Ci sono momenti in cui il silenzio pesa più delle parole.

Non è facile parlare della Palestina, e non lo è mai stato. Le notizie si rincorrono, le immagini scorrono davanti ai nostri occhi e i social diventano un vortice di indignazione, di contro-informazione, di caos. Viviamo in quella che Bauman chiamava “società liquida”: frammentata, disgregata, capace di disperdere perfino le cause più giuste in mille rivoli che non si incontrano mai.

Eppure, per la prima volta nella storia, siamo tutti e tutte messi al corrente, quotidianamente, di ciò che accade a migliaia di chilometri da noi. Non possiamo dire “non lo sapevamo”. Quella terra lontana è abitata da uomini e donne come noi, da bambini e bambine che chiedono solo di poter crescere.

Vittorio Arrigoni, che ha scelto di vivere e morire a Gaza, ci ha lasciato due parole che oggi pesano come pietre: “Restiamo umani”. È da lì che siamo partiti.
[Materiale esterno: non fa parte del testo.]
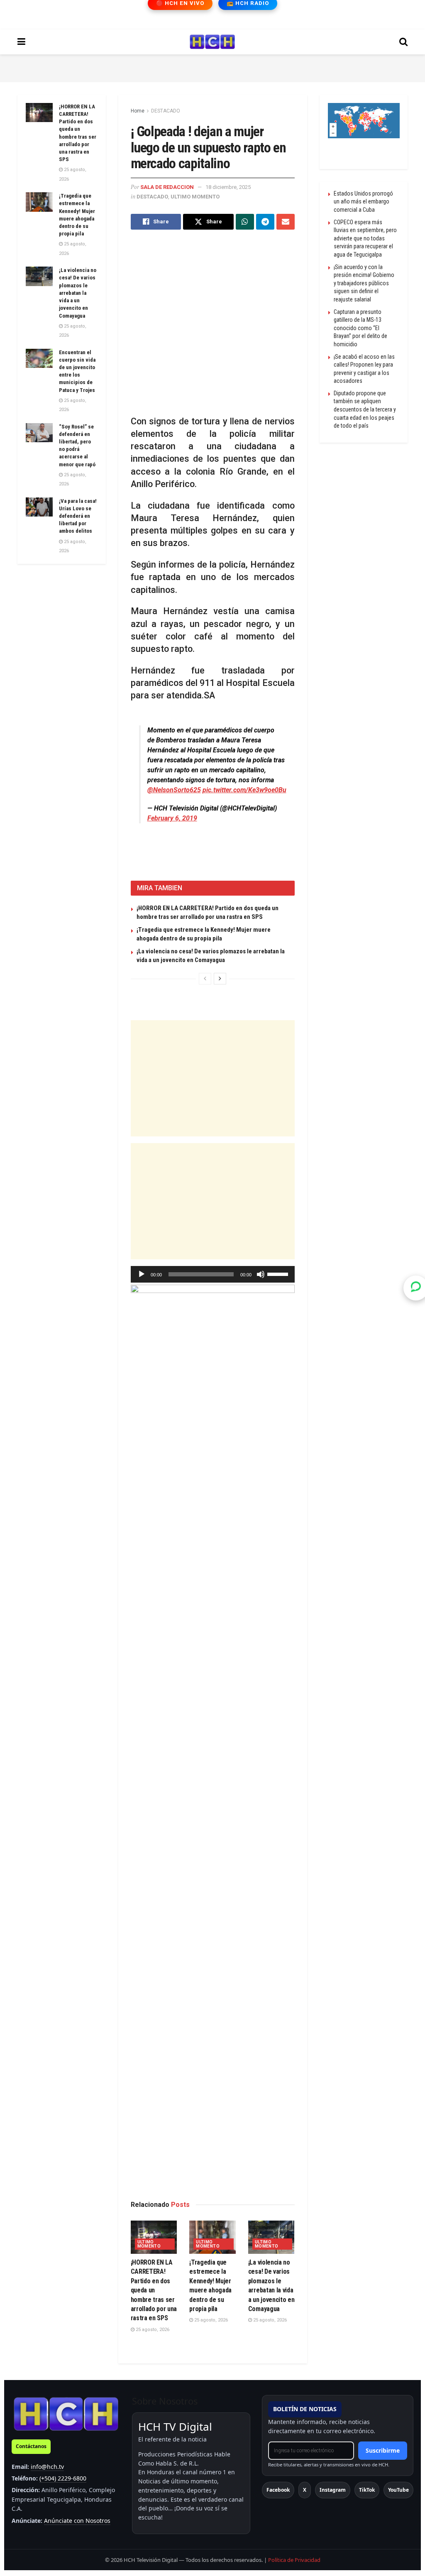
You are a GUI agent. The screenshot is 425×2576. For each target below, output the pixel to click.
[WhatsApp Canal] (416, 1288)
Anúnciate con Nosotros (77, 2521)
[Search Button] (403, 41)
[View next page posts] (220, 978)
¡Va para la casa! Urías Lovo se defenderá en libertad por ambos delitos (78, 516)
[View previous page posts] (205, 978)
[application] (213, 1274)
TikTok (367, 2489)
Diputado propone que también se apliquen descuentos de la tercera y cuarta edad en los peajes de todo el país (365, 409)
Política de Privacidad (294, 2560)
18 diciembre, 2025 (228, 187)
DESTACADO (165, 111)
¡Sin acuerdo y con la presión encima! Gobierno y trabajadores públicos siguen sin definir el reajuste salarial (364, 283)
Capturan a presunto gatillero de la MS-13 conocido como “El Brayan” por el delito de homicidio (360, 328)
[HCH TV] (66, 2413)
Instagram (333, 2489)
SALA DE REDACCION (167, 187)
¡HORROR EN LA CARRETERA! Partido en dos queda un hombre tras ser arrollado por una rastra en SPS (154, 2290)
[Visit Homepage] (212, 42)
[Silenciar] (260, 1274)
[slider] (279, 1273)
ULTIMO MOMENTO (195, 196)
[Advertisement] (212, 66)
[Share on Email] (285, 222)
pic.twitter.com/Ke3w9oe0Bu (244, 790)
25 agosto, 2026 (151, 2329)
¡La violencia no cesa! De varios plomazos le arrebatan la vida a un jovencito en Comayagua (77, 292)
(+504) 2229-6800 (62, 2478)
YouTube (398, 2489)
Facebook (278, 2489)
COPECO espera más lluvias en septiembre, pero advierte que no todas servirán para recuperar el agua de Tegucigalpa (365, 238)
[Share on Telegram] (265, 222)
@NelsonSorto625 (174, 790)
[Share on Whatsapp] (245, 222)
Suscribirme (383, 2450)
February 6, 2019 (172, 818)
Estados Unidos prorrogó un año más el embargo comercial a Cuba (363, 201)
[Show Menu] (21, 41)
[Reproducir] (141, 1274)
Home (137, 111)
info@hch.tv (47, 2467)
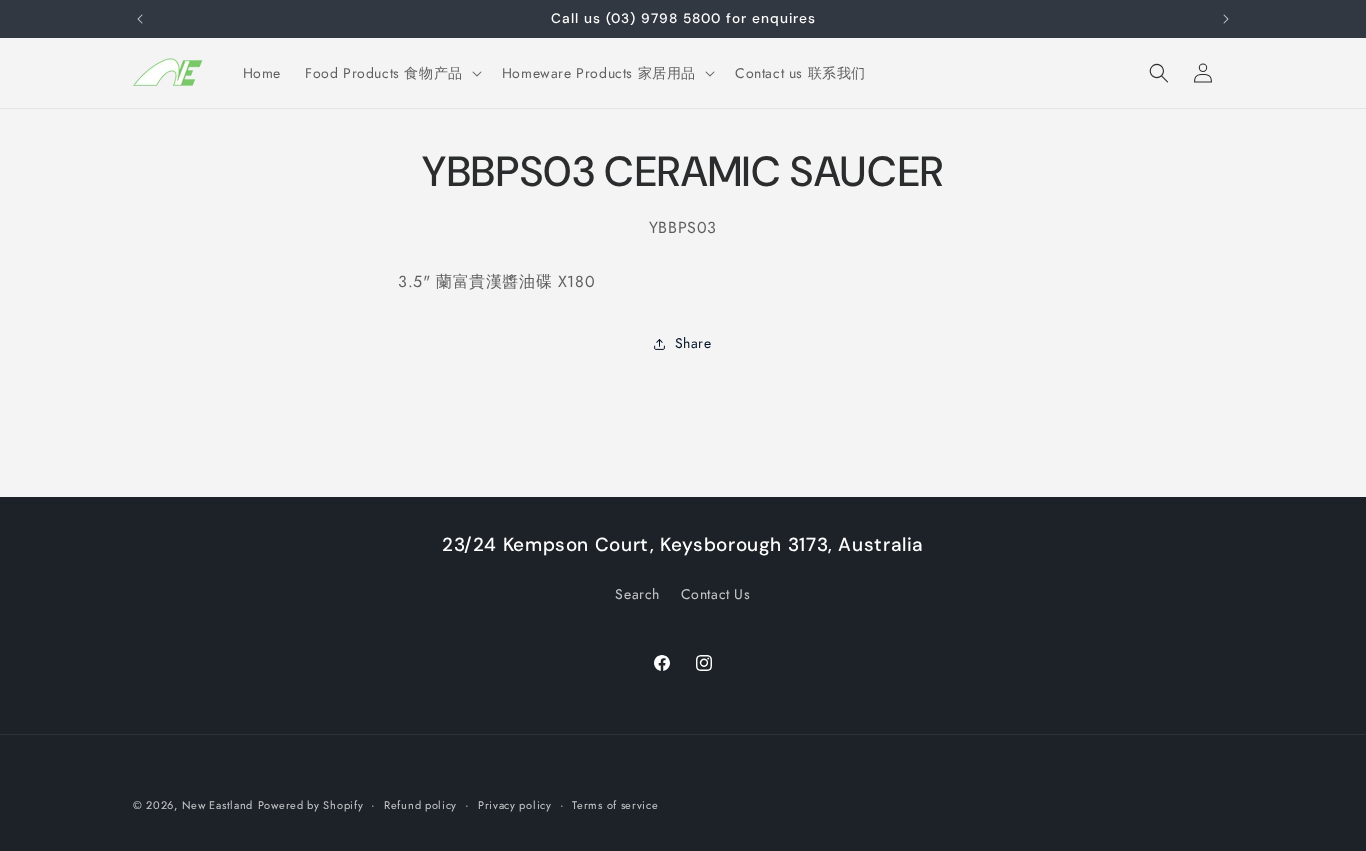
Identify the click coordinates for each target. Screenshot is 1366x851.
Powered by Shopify (311, 805)
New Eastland (217, 805)
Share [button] (693, 343)
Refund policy (420, 805)
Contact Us (716, 594)
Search (637, 594)
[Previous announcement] (140, 19)
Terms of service (615, 805)
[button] (391, 73)
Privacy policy (515, 805)
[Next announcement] (1226, 19)
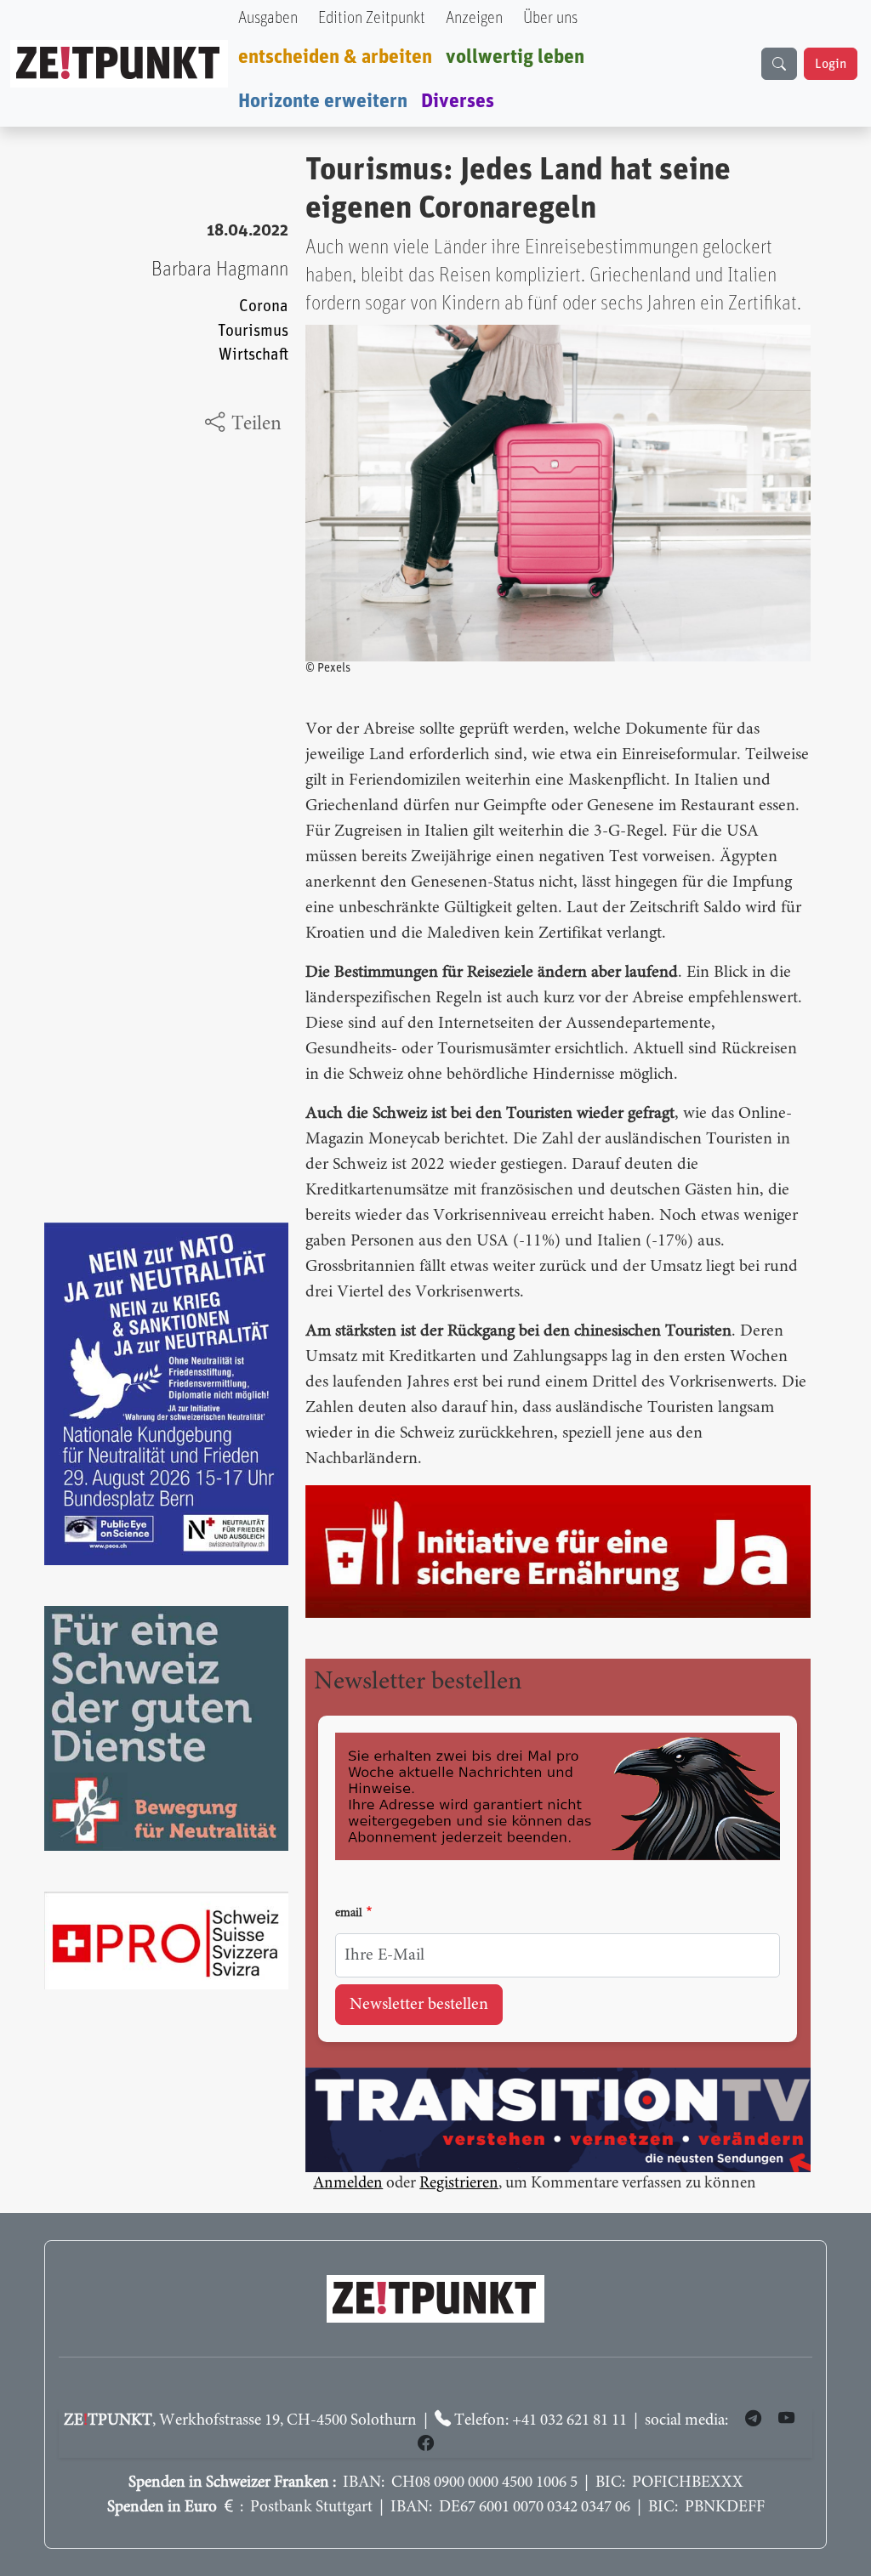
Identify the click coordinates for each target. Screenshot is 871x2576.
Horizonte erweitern (322, 101)
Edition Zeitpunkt (371, 18)
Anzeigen (474, 18)
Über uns (550, 18)
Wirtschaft (253, 355)
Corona (263, 306)
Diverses (457, 101)
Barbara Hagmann (219, 269)
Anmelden (348, 2184)
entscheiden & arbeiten (335, 57)
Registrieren (458, 2184)
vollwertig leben (515, 57)
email (348, 1914)
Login (830, 64)
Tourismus (253, 331)
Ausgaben (268, 18)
Perché se ci pensiamo bene, la parola indignazione porta dentro di sé un verbo: agire. Non basta indignarsi, bisogna fare un passo. Anche piccolo, anche simbolico. Ma un passo.

Da questa consapevolezza nasce Human Steps: la nostra scelta di trasformare le escursioni in atti di solidarietà, di camminare non solo verso le vette ma anche verso l’altro. Abbiamo deciso che ogni trekking potrà diventare un ponte.

Il nostro sostegno agli altri non nasce oggi: lo abbiamo già messo in pratica con Escursione Sospesa, iniziativa che accompagna minori e adulti in situazioni di vulnerabilità alla scoperta della natura, e di cui siamo sostenitori sin dall’inizio. Io stesso, Riccardo Giorgis, sono presidente sia della cooperativa Vette e Baite, sia dell’associazione sportiva Around the WOD, ideatrice del progetto Escursione Sospesa. Human Steps è il naturale proseguimento di quel cammino, uno strato in più nella stessa direzione.

La prima iniziativa è dedicata a Gaza, con la raccolta fondi per WeWorld-GVC, una organizzazione no profit italiana attiva dal 1992 sul territorio palestinese.

Lo sappiamo bene: questo non cambierà la storia. Le decisioni che contano spettano alle istituzioni e ai governi. Ma come Vette e Baite vogliamo lasciare un segnale, anche minimo. Perché se la montagna ci insegna qualcosa è che ogni passo, per quanto piccolo, conta.

E allora lo diciamo chiaro: non resteremo indifferenti.

Cammineremo anche per chi oggi non può più farlo.